◆ Problem description: Copy the lines running from the one that contains "Select the lowest GPT-5.2 triangle near 20%" to the end of the entries below, exactly and with no pictures.

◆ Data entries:
·····
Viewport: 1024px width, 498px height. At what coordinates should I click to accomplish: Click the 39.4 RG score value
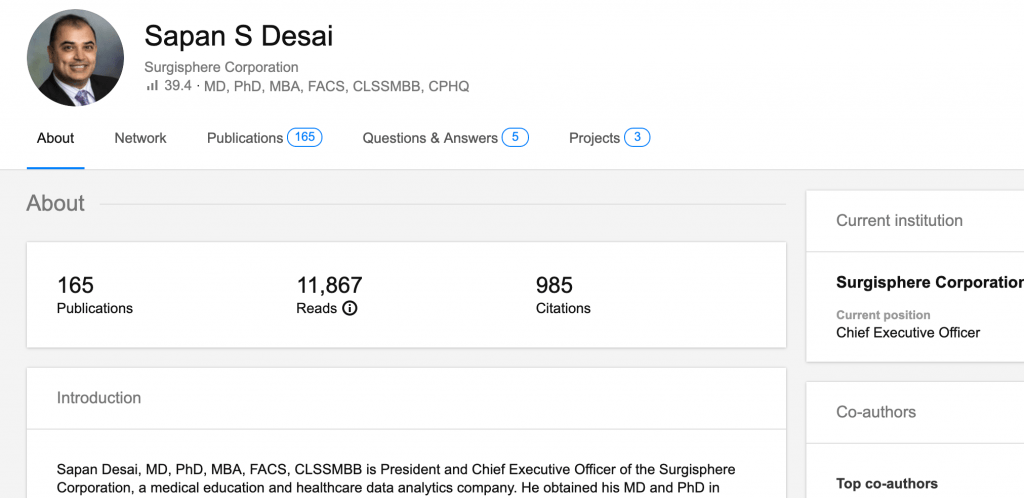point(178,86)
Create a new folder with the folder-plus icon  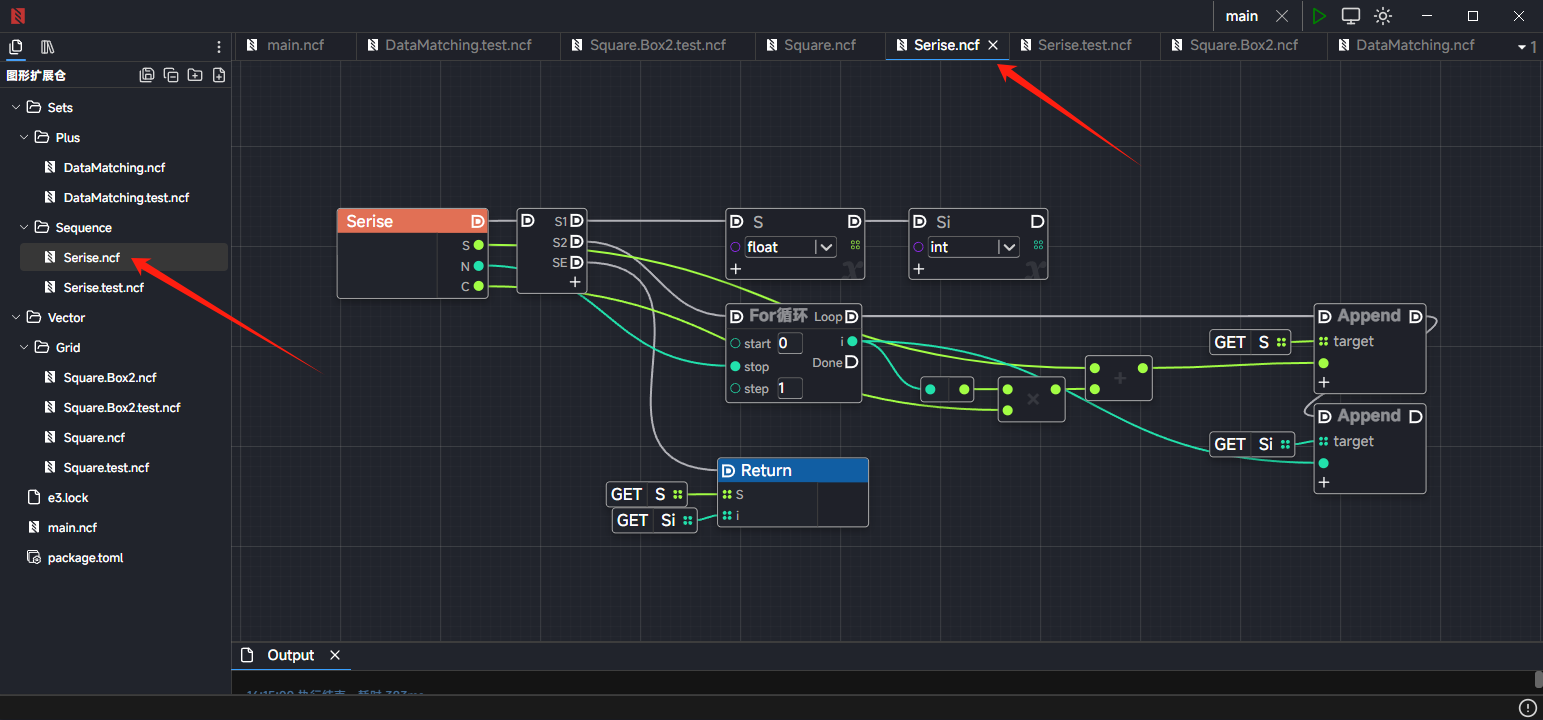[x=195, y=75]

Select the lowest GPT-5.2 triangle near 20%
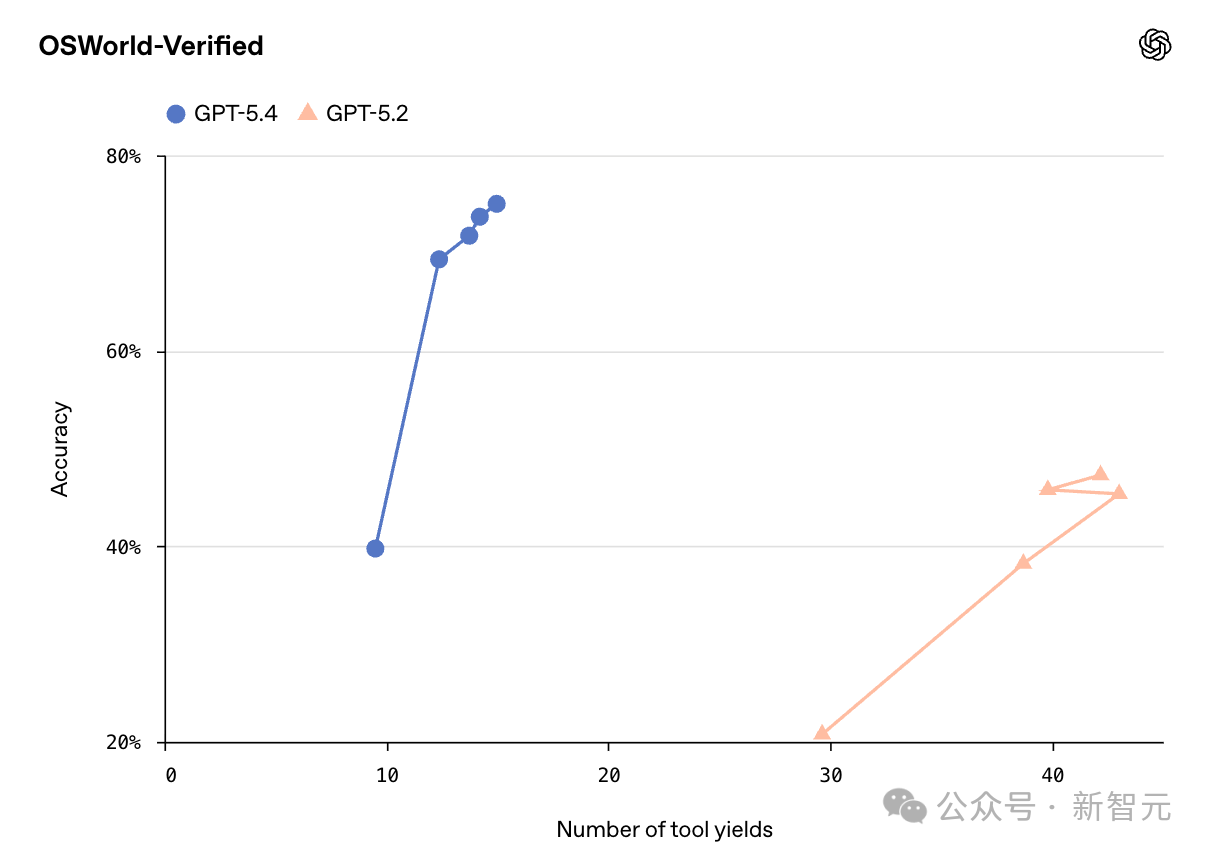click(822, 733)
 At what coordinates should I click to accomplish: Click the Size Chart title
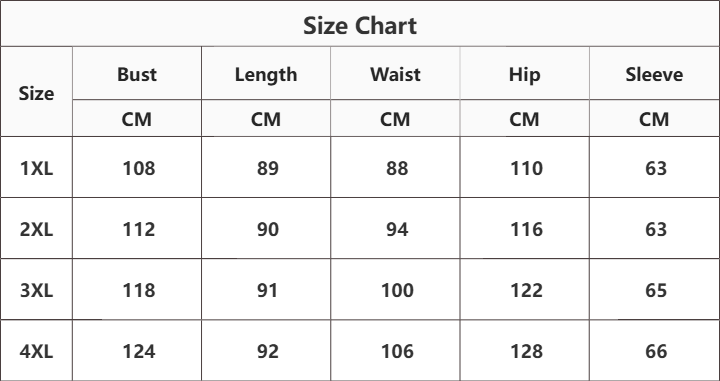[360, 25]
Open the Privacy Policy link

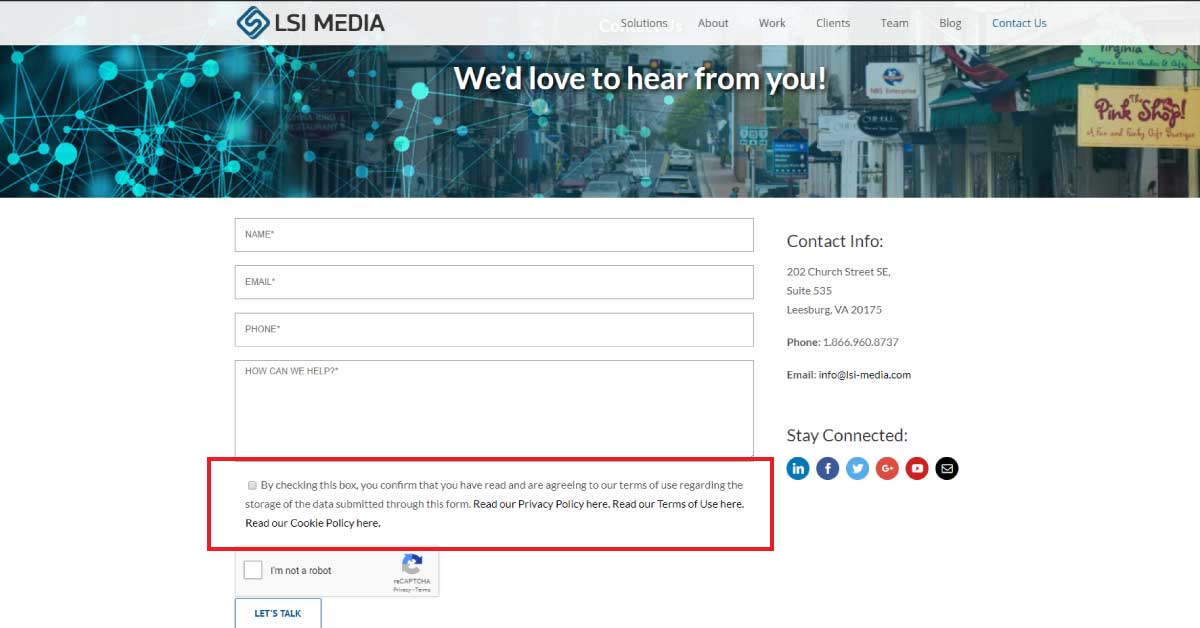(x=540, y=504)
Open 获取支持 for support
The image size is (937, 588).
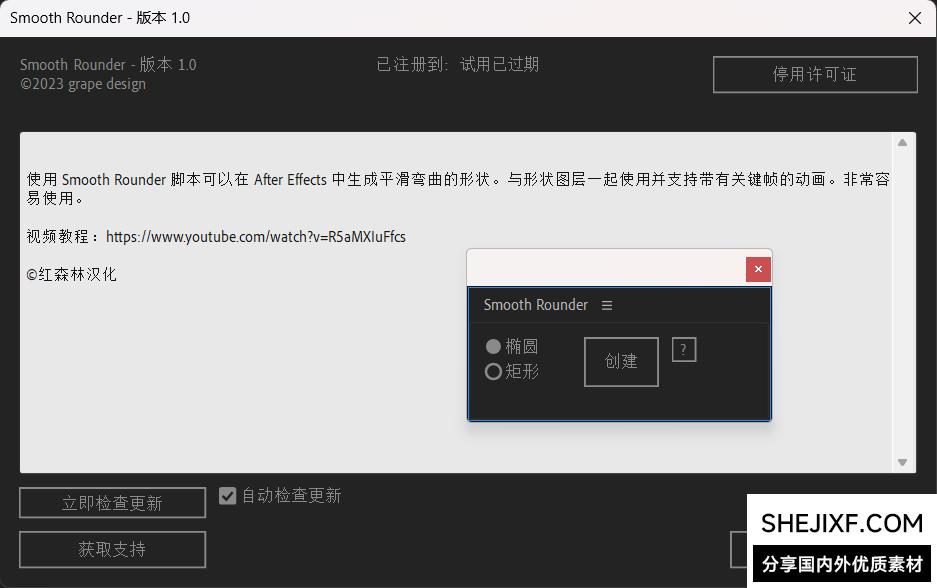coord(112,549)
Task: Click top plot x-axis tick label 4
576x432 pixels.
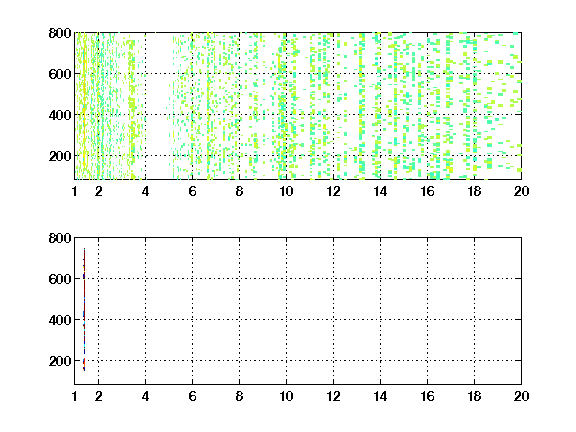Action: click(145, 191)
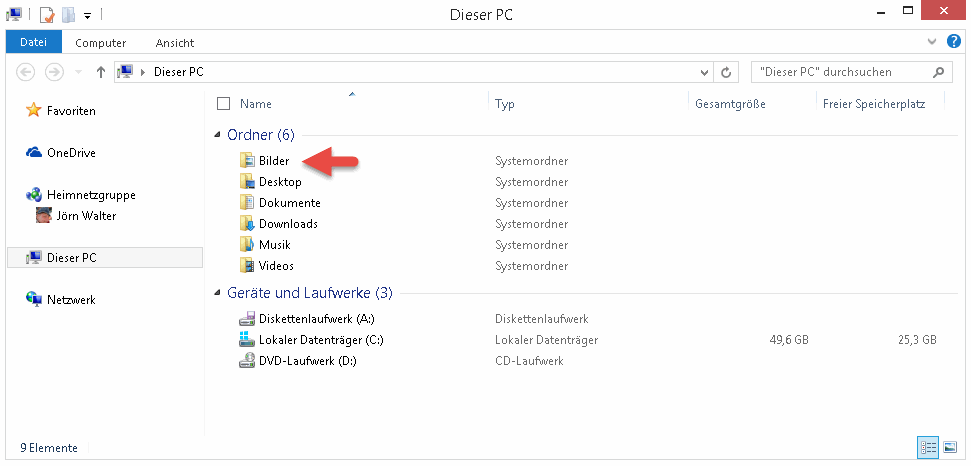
·····
◆ Task response:
Select the lowest GPT-5.2 triangle near 20%
click(822, 733)
 At what coordinates should I click to accomplish: Click the Size Chart title
[360, 25]
Open the Privacy Policy link

(x=540, y=504)
Open 获取支持 for support
The image size is (937, 588).
coord(112,549)
Task: Click top plot x-axis tick label 4
576x432 pixels.
Action: click(145, 191)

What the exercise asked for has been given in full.